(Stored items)
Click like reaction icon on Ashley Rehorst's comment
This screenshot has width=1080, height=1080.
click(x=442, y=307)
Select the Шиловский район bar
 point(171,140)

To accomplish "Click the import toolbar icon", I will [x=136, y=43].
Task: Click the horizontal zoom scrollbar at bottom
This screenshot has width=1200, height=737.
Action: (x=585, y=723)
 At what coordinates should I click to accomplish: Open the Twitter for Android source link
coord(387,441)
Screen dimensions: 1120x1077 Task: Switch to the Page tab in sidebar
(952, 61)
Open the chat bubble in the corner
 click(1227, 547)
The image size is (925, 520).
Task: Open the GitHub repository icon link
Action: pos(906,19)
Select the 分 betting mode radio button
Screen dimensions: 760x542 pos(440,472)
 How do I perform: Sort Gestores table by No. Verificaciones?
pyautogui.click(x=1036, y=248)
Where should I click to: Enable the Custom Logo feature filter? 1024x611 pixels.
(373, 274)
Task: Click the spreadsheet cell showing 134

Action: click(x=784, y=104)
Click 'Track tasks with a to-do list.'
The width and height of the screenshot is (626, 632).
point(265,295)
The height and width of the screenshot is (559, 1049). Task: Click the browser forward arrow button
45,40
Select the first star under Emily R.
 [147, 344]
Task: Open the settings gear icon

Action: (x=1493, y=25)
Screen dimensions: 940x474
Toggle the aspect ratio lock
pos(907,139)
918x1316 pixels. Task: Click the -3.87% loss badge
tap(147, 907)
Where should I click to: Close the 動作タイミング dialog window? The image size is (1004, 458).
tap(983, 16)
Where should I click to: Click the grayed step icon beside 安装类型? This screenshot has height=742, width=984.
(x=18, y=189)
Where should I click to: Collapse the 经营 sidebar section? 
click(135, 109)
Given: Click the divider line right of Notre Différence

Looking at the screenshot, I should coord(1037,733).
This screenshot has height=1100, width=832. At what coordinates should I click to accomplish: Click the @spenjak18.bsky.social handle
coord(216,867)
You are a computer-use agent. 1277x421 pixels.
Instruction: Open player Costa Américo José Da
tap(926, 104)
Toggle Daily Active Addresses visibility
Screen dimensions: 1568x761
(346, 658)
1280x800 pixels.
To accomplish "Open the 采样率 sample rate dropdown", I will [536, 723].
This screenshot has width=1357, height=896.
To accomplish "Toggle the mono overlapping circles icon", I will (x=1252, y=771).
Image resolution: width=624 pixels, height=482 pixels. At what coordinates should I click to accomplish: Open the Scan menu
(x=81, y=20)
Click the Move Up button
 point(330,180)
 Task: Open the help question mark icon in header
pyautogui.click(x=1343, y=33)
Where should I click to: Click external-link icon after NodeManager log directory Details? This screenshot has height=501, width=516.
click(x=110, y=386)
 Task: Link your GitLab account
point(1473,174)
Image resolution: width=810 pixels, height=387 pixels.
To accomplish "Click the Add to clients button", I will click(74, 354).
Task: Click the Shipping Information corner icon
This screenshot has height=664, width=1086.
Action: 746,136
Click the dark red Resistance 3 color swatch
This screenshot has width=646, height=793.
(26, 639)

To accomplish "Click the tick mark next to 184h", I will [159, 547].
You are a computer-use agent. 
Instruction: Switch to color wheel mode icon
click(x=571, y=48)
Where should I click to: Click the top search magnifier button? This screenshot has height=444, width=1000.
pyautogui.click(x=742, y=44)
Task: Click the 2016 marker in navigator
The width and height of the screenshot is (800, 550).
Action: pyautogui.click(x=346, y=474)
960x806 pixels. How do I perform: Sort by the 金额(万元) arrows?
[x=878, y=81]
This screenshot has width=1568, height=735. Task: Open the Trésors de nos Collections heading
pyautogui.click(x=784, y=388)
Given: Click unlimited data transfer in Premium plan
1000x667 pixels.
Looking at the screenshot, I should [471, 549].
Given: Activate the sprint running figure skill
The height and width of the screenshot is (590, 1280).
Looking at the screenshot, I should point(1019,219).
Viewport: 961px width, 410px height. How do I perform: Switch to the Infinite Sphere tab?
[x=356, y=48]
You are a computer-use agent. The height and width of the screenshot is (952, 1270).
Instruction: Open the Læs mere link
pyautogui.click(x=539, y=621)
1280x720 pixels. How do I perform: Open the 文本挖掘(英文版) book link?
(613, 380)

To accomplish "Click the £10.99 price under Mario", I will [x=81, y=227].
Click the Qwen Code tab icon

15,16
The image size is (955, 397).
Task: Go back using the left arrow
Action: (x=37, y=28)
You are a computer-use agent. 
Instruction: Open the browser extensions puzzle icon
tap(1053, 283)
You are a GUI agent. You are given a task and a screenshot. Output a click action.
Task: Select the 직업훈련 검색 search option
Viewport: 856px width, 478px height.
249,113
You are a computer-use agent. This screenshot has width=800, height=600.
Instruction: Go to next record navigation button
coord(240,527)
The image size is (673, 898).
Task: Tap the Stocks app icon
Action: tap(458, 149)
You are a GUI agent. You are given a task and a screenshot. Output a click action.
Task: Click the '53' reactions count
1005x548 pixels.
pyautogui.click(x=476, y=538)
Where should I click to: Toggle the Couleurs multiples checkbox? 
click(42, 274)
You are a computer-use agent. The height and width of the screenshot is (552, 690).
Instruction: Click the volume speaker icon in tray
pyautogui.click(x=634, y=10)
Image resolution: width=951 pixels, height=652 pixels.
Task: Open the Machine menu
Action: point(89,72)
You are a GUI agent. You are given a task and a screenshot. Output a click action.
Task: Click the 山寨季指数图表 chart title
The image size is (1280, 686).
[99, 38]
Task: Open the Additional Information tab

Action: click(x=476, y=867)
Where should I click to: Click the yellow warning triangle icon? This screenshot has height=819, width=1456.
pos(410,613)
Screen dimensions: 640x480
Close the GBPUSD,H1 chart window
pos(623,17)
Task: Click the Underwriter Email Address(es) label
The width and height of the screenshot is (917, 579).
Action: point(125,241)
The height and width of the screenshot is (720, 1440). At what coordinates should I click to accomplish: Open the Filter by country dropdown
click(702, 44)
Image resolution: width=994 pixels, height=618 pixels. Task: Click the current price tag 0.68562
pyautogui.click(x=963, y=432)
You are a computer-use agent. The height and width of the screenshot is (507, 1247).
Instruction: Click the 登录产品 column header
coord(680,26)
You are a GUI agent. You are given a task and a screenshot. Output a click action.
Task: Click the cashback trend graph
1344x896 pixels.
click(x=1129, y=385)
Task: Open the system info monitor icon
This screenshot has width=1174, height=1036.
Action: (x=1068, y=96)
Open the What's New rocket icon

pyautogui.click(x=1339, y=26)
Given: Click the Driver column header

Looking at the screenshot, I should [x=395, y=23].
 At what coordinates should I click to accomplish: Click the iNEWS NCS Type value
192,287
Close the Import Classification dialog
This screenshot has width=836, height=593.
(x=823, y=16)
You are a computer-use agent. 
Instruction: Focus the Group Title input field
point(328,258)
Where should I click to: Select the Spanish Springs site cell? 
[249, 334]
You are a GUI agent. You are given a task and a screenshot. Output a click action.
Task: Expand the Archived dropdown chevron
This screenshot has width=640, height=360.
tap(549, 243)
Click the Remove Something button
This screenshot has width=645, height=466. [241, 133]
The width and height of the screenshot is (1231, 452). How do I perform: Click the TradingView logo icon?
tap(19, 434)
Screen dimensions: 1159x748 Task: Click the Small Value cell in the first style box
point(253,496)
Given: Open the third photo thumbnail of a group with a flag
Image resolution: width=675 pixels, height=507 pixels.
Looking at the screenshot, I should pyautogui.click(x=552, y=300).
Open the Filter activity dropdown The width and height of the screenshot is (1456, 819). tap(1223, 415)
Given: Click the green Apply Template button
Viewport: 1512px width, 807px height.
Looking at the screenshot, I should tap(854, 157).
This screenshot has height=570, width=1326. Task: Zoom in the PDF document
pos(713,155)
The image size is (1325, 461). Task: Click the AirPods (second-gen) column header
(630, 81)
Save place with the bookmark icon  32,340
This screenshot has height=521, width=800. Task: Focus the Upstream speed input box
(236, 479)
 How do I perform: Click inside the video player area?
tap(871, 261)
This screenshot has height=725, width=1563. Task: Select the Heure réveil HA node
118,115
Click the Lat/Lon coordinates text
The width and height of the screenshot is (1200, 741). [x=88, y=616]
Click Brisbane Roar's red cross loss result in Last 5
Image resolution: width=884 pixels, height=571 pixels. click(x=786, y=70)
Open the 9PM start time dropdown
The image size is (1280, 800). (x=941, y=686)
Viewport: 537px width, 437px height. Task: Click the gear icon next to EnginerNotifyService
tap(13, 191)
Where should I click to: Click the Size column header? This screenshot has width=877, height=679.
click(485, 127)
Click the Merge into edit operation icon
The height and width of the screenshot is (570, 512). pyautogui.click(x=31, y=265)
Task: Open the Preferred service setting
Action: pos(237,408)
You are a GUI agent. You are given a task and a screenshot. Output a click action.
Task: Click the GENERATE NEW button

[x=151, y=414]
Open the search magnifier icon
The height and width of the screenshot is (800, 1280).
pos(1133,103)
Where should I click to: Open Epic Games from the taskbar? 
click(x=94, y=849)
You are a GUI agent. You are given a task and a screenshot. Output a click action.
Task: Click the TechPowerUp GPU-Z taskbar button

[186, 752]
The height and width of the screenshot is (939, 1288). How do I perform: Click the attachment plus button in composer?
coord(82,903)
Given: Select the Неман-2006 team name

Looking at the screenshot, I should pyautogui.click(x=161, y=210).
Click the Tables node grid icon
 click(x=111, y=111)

* Problem description *
The lines that contain the word "computer" are wanted; copy each of them from the records.

* Response to the task *
You are a computer-use agent. 1277x421 pixels.
You are a computer-use agent. 
You are a computer-use agent. The height and width of the screenshot is (952, 1270).
You are a computer-use agent. 
You are a computer-use agent. This screenshot has width=800, height=600.
You are a computer-use agent. The height and width of the screenshot is (552, 690).
You are a computer-use agent. The height and width of the screenshot is (507, 1247).
You are a computer-use agent. 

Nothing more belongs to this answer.